[Problems and tasks]
(a) Can you reproduce the flexible benefits passage between "The changes that" and "about the most.", inclusive, updated so that "mediocre" reads "average"?
(b) How does the flexible employee benefits passage go on? Continue it from its last line.
** Opening Provided text block **
In a McKinsey survey, 94% of respondents said they'd benefit from more flexibility. If it's possible for your company, do it.

How to go from "benefit" to "flexible benefit"

Believe it or not, the difference between an inclusive and versatile benefits package and a rigid one is just a little bit of strategy.

The changes that take your benefits plan from mediocre to top-tier and flexible for everyone are more about how you choose your benefits categories, vendors, and how you use technology.

And they're pretty easy to implement, too.

  • Run an employee benefits survey. Use the results to evaluate your current package and determine which benefits your team cares about the most.
  • Consider your company culture and core values. A pet care stipend would go over well if you have a lot of pet owners in your team or operate in the pet industry. If your employees don't care about it, it'll be a waste.
** Closing Provided text block **
** Opening Data shown block **
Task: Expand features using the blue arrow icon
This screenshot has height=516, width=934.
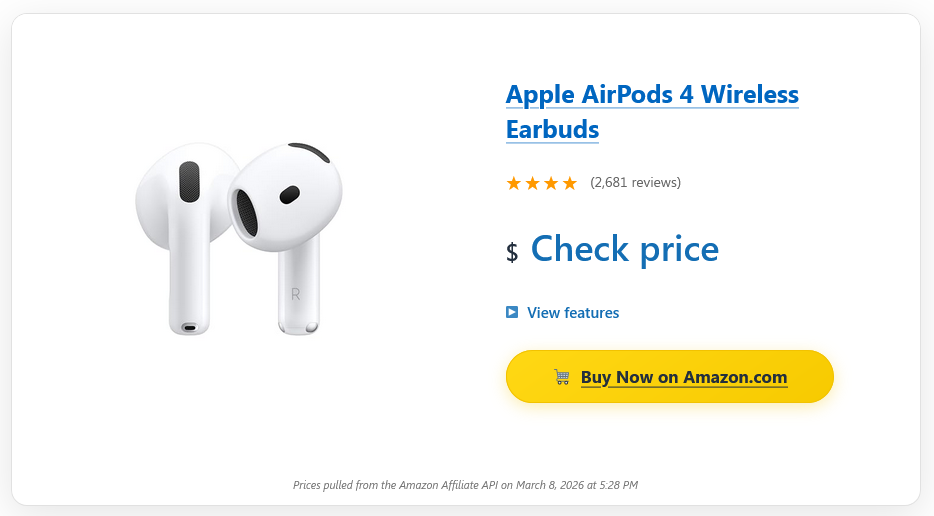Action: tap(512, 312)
** Closing Data shown block **
** Opening Data shown block **
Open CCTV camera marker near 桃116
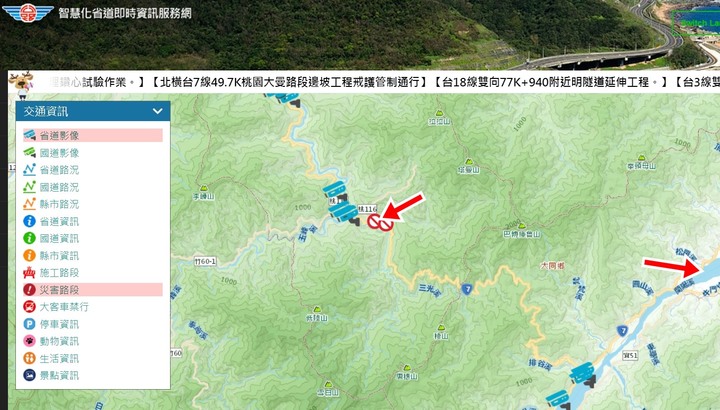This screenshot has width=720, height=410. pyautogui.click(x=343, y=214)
** Closing Data shown block **
** Opening Data shown block **
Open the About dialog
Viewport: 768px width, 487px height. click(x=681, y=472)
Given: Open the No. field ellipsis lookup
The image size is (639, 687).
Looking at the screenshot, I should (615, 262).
** Closing Data shown block **
[Answer list]
(a)
The changes that take your benefits plan from average to top-tier and flexible for everyone are more about how you choose your benefits categories, vendors, and how you use technology.

And they're pretty easy to implement, too.

  • Run an employee benefits survey. Use the results to evaluate your current package and determine which benefits your team cares about the most.

(b)
  • Look at your health benefits first. They're the ones that matter most. For instance, look for plans that cover domestic partners to include LGBTQ+ families and support those who prefer not to get married.
  • Go after low-hanging fruit. A few quick policy changes can make your whole benefits package more flexible. Offer paid maternity leave? Change that to paid parental leave so anyone can use it.

Compt's employee stipend software streamlines everything you need to make your benefits more flexible — enrollment, stipends, reimbursements, expense management, reporting, and tax compliance. That's why our customers see ~90% engagement from their teams when they use us to offer lifestyle benefits.

Request a demo to see how it works.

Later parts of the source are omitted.